Structural Genes, Junk DNA, and Regulatory Sequences

Over 98 percent of the genome is of unknown function. Although often referred to as "junk" DNA, scientists are beginning to uncover the function of many of these intergenic sequences—the DNA found between genes. Structural Genes Sequences that code for proteins are called structural genes. Although it is true that proteins are the major components of structural elements in a cell, proteins are also the real workhorses of the cell. They perform such functions as transporting nutrients into the cell; synthesizing new DNA, RNA, and protein molecules; and transmitting chemical signals from outside to inside the cell, as well as throughout the cell—both critical to the process of making proteins.

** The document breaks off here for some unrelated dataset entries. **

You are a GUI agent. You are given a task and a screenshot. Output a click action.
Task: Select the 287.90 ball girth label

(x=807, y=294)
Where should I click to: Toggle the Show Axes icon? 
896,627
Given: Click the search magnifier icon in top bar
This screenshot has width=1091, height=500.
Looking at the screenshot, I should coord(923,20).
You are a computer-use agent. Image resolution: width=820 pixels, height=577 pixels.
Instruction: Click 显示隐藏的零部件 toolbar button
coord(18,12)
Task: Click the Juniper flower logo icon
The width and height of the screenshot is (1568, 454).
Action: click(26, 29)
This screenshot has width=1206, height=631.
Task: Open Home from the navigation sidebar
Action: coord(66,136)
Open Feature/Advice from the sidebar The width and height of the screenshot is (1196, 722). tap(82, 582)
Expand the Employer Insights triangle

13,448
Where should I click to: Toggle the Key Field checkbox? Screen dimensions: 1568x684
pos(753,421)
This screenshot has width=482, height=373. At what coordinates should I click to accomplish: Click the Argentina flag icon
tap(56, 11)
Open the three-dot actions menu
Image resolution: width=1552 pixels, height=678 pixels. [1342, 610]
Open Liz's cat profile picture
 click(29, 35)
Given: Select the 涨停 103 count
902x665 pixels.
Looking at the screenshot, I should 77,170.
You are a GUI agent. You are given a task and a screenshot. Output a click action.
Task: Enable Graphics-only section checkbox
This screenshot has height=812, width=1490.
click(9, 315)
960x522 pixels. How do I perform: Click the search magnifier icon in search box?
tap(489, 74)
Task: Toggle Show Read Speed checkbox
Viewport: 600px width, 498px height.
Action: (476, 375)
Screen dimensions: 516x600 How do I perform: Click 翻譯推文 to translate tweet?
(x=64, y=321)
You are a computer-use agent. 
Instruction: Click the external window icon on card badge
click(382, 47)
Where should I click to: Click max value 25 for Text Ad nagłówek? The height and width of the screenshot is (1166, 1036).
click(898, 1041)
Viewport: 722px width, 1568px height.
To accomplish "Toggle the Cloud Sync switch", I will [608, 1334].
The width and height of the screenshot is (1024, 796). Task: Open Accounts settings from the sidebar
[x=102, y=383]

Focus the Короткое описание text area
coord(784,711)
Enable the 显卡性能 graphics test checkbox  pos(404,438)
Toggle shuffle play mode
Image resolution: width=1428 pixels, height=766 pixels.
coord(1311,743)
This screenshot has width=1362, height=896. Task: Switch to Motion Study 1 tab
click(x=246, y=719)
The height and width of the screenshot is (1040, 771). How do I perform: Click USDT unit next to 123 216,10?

Regulatory Sequences A class of sequences called regulatory sequences makes up a numerically insignificant fraction of the genome but provides critical functions. For example, certain sequences indicate the beginning and end of genes, sites for initiating replication and recombination, or provide landing sites for proteins that turn genes on and off. Like structural genes, regulatory sequences are inherited; however, they are not commonly referred to as genes.

Other DNA Regions Forty to forty-five percent of our genome is made up of short sequences that are repeated, sometimes hundreds of times. There are numerous forms of this "repetitive DNA", and a few have known functions, such as stabilizing the chromosome structure or inactivating one of the two X chromosomes in developing females, a process called X-inactivation. The most highly repeated sequences found so far in mammals are called "satellite DNA" because their unusual composition allows them to be easily separated from other DNA. These sequences are associated with chromosome structure and are found at the centromeres (or centers) and telomeres (ends) of chromosomes. Although they do not play a role in the coding of proteins, they do play a significant role in chromosome structure, duplication, and cell division. The highly variable nature of these sequences makes them an excellent "marker" by which individuals can be identified based on their unique pattern of their satellite DNA.

Figure 3. A chromosome. A chromosome is composed of a very long molecule of DNA and associated proteins that carry hereditary information. The centromere, shown at the center of this chromosome, is a specialized structure that appears during cell division and ensures the correct distribution of duplicated chromosomes to daughter cells. Telomeres are the structures that seal the end of a chromosome. Telomeres play a critical role in chromosome replication and maintenance by counteracting the tendency of the chromosome to otherwise shorten with each round of replication.

Another class of non-coding DNA is the "pseudogene", so named because it is believed to be a remnant of a real gene that has suffered mutations and is no longer functional. Pseudogenes may have arisen through the duplication of a functional gene, followed by inactivation of one of the copies. Comparing the presence or absence of pseudogenes is one method used by evolutionary geneticists to group species and to determine relatedness. Thus, these sequences are thought to carry a record of our evolutionary history.